Eğitim ve Cinsiyete Göre Geniş Tanımlı İşsizlik (GT-İşsizlik)
Ocak 2019 dönemi verilerine göre GT-İşsizlik oranı erkeklerde yüzde 18,9 iken kadınlarda yüzde 27,9’dur. Genel lise mezunu kadınlarda işsizlik oranı yüzde 36,1 seviyelerine yükselmektedir. Meslek lisesi ve ilköğretim mezunu kadınlarda işsizlik oranı yaklaşık yüzde 35 seviyesindedir. Genelde ise GT-İşsizlik oranın en çok olduğu eğitim grubu yüzde 27,9 ile ilköğretim mezunlarıdır. İlköğretim mezunu erkekler için GT-İşsizlik oranı yüzde 26 iken, okuma yazma bilmeyen erkeklerde yüzde 35’tir. Üniversite mezunları ise yüzde 17,8 ile Türkiye ortalamasının altında bir işsizlik oranına sahiptir.
Dolayısıyla yangın düşük eğitim gruplarını daha fazla yakmaya başlamış durumdadır. Burada önemli meselelerden biri de eğitim düzeyi düştükçe umutsuzların, işe başlamaya hazır ama iş aramayanların sayısının artmasıdır. GT-İşsizlik okuma yazma bilmeyenlerde, resmi işsizlik verilerinin 2 katından fazladır.
Resmi işsizlikte artışın en fazla olduğu eğitim grubu, 7,1 puanlık artışla ilköğretim mezunlarıdır. İlköğretim mezunlarını 5,3 puanlık artışla okuma yazma bilmeyenler, 4,9 puanla ortaokul mezunları takip etmektedir. Üniversite mezunları arasında ise artış 2,5 puan olarak görülmektedir. Son 1 yıl içinde ortaokul ve daha düşük eğitim düzeyine sahip olanların işsizler içindeki payı artmıştır.
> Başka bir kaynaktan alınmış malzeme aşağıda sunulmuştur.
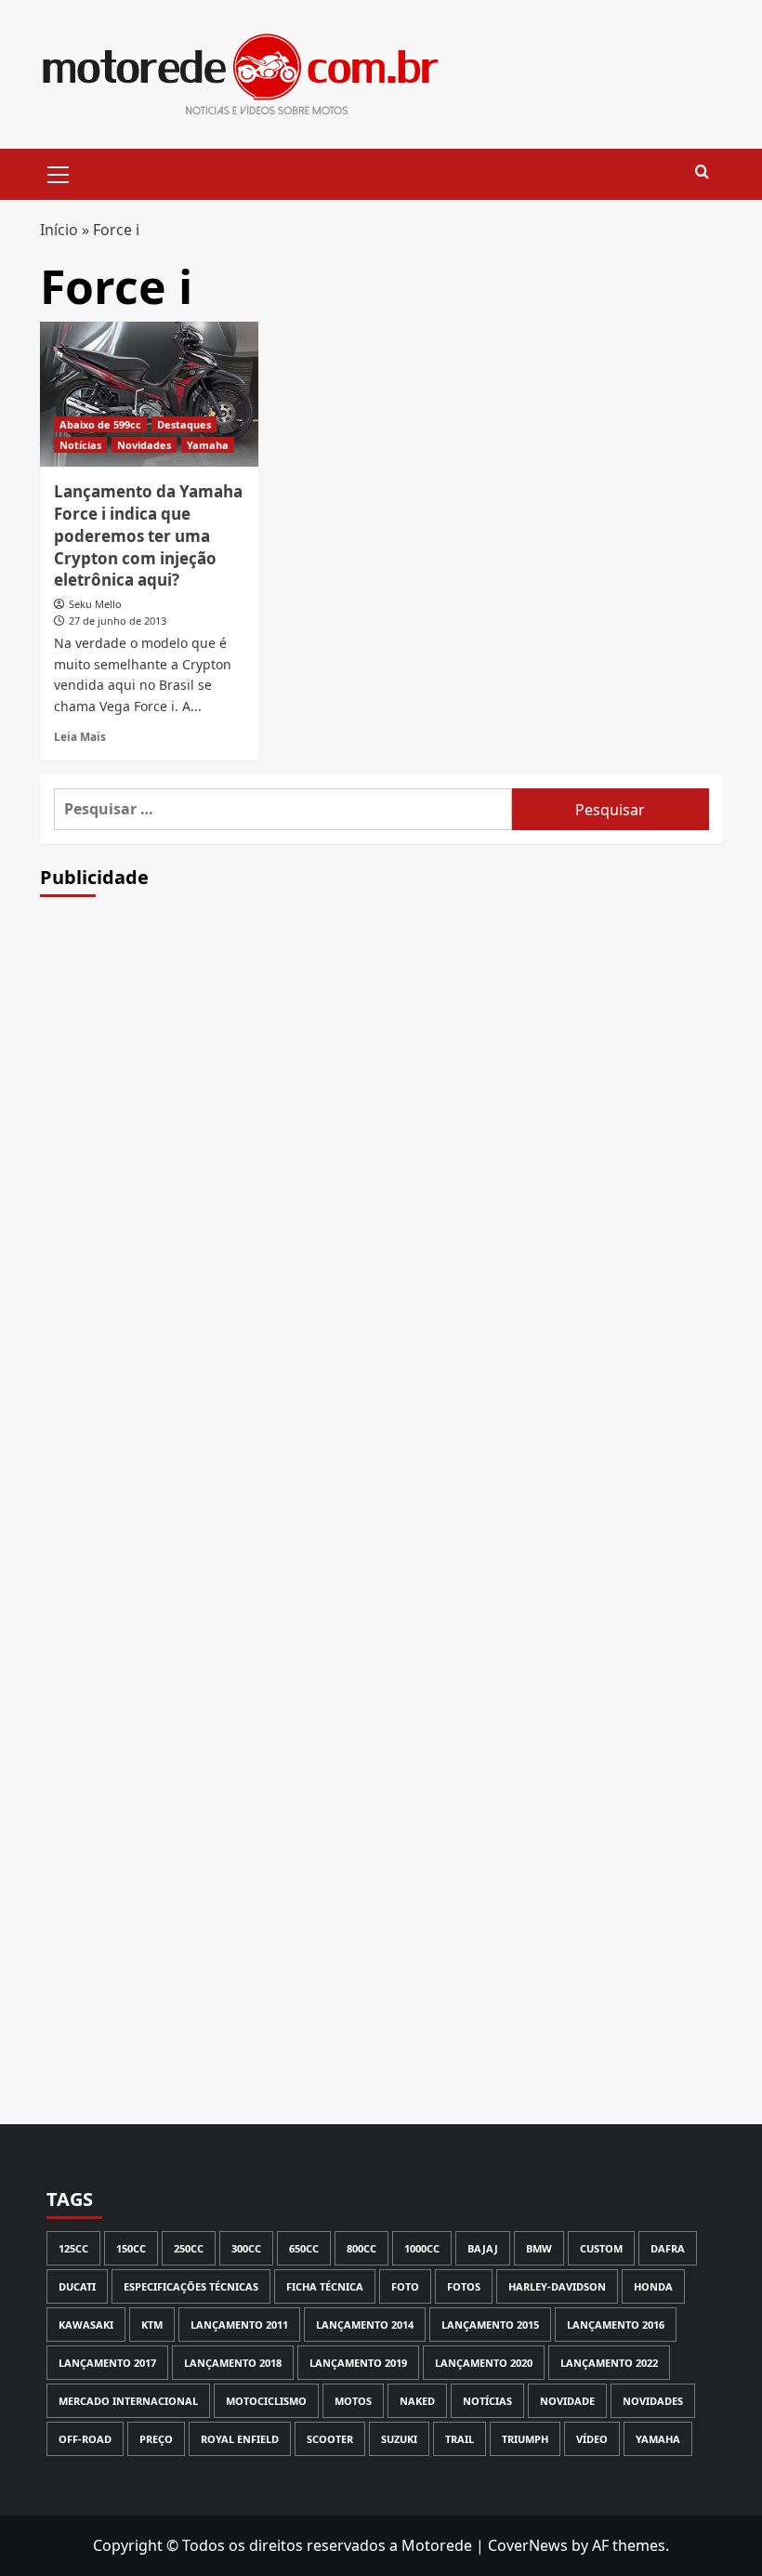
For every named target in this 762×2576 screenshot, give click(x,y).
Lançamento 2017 (107, 2363)
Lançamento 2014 (365, 2325)
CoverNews (528, 2545)
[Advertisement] (381, 1236)
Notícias (80, 445)
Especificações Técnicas (191, 2286)
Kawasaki (86, 2325)
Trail (459, 2439)
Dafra (667, 2248)
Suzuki (399, 2439)
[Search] (702, 172)
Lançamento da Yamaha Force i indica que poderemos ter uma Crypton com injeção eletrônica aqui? (148, 535)
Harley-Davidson (557, 2286)
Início (59, 229)
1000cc (422, 2248)
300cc (246, 2248)
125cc (73, 2248)
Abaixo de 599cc (100, 424)
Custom (601, 2248)
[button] (58, 172)
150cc (131, 2248)
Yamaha (208, 445)
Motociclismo (266, 2401)
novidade (567, 2401)
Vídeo (592, 2439)
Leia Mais (80, 736)
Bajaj (482, 2248)
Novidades (144, 445)
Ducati (77, 2286)
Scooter (330, 2439)
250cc (189, 2248)
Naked (417, 2401)
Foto (405, 2286)
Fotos (463, 2286)
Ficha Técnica (324, 2286)
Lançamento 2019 (358, 2363)
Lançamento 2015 (490, 2325)
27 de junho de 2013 (117, 620)
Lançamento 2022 (609, 2363)
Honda (653, 2286)
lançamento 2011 (239, 2325)
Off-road (85, 2439)
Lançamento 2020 (483, 2363)
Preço (156, 2439)
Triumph (525, 2439)
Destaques (184, 424)
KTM (152, 2325)
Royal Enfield (240, 2439)
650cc (304, 2248)
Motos (353, 2401)
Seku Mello (95, 604)
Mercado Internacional (128, 2401)
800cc (361, 2248)
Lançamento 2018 (233, 2363)
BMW (539, 2248)
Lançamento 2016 (615, 2325)
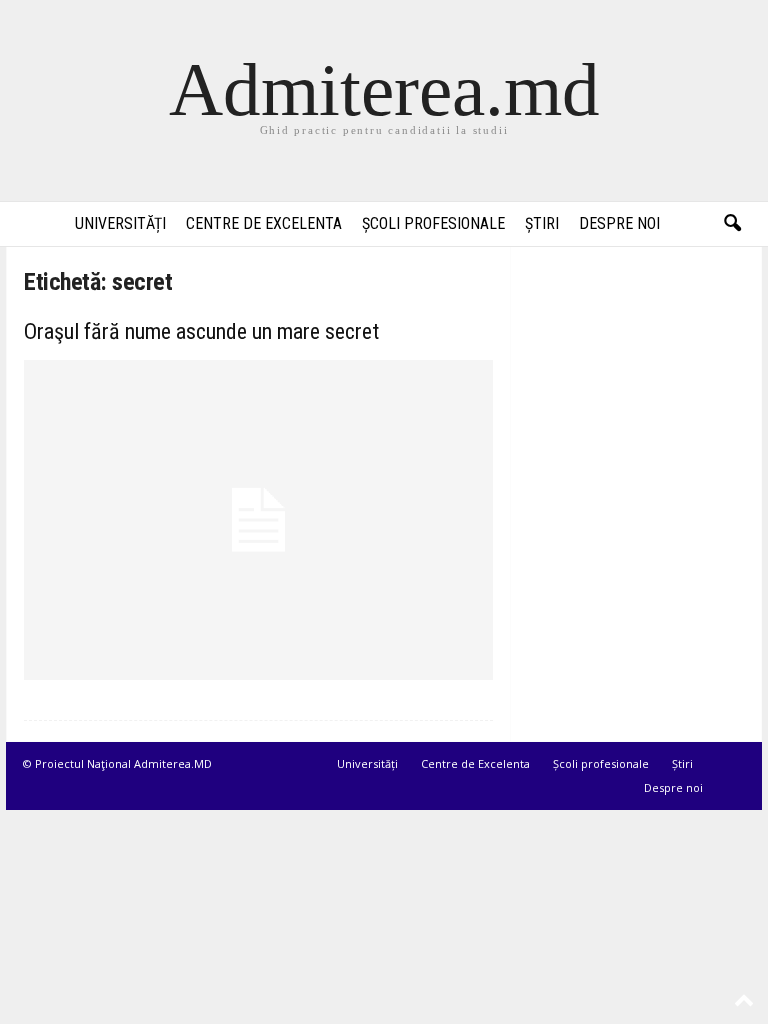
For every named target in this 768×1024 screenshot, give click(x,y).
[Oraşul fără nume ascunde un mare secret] (258, 520)
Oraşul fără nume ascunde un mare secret (201, 331)
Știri (542, 223)
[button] (732, 224)
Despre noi (619, 223)
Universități (120, 223)
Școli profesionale (433, 223)
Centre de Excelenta (264, 223)
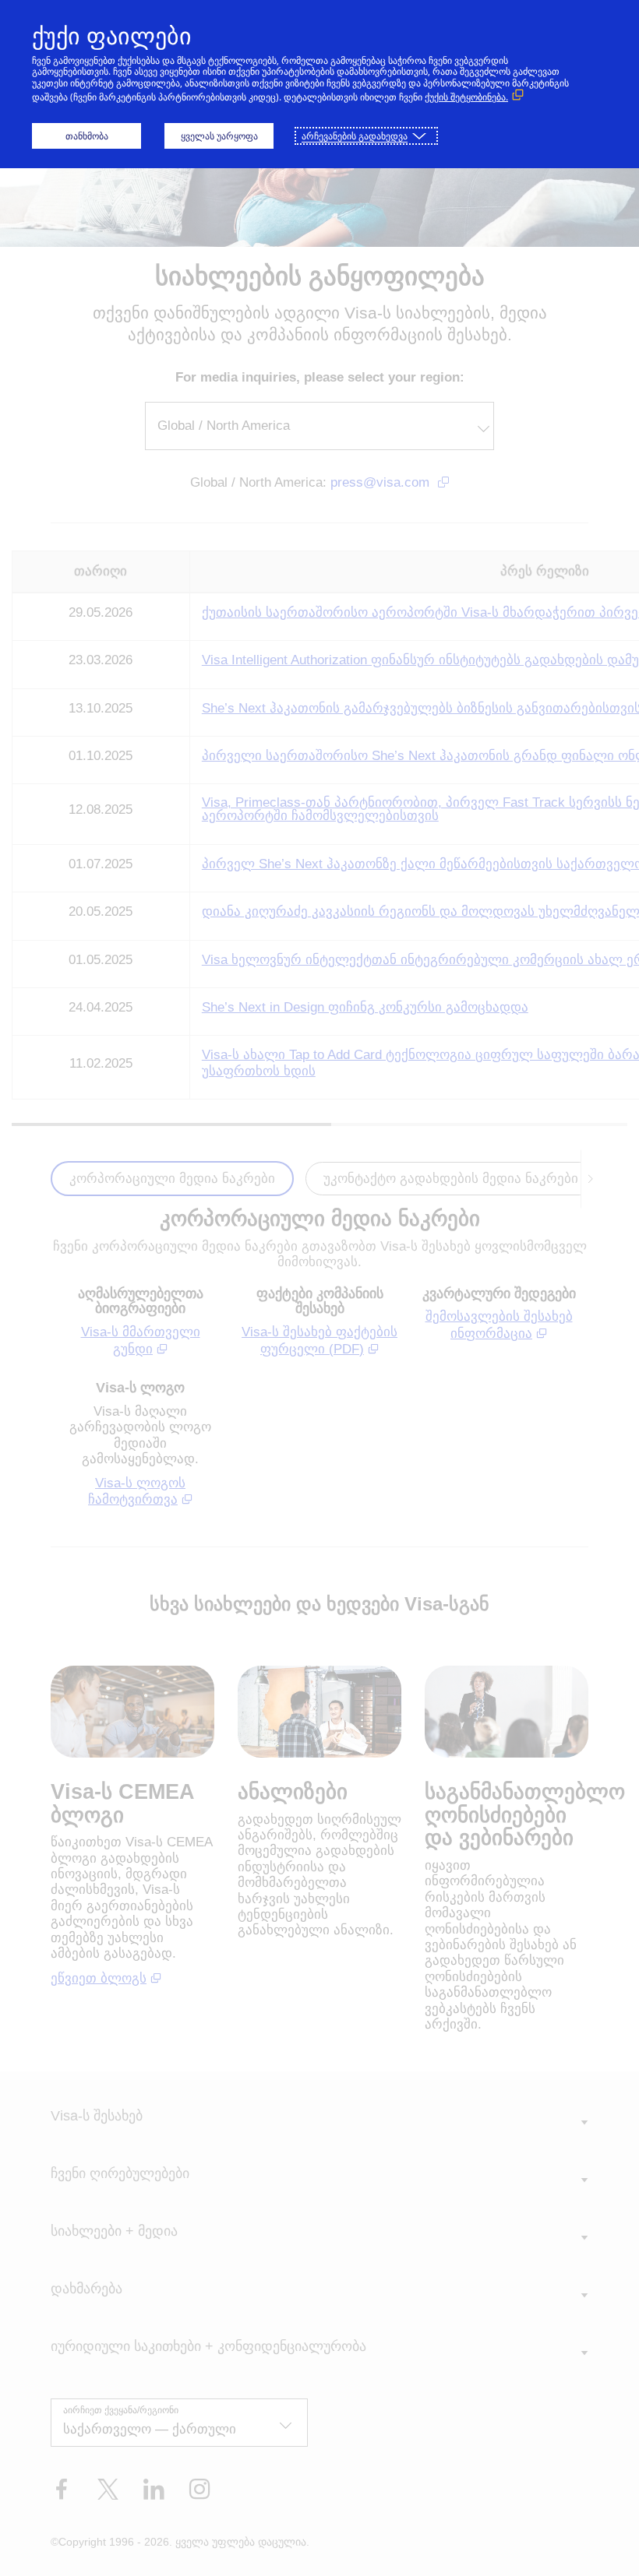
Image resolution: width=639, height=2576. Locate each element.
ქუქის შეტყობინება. (466, 97)
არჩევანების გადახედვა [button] (355, 136)
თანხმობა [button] (86, 136)
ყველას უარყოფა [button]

Bu veriler elbette üniversite mezunlarının yaşadığı işsizlik krizinin boyutlarını hafifletmemektedir. Her 100 işsiz kadından 36’sının, her dört umutsuz işsiz kadından birinin üniversite mezunu olduğu somut bir gerçektir. Üniversite mezunlarında GT-İşsiz sayısı 1 milyon 471 bine ulaştığı, her 5 işsizden birinin üniversite mezunu olduğu koşullarda, eğitimli işgücü açısından yangın alevlenmiş durumdadır. Ancak bu yangın öte mahallede daha ağır bir biçimde yaşanmaktadır.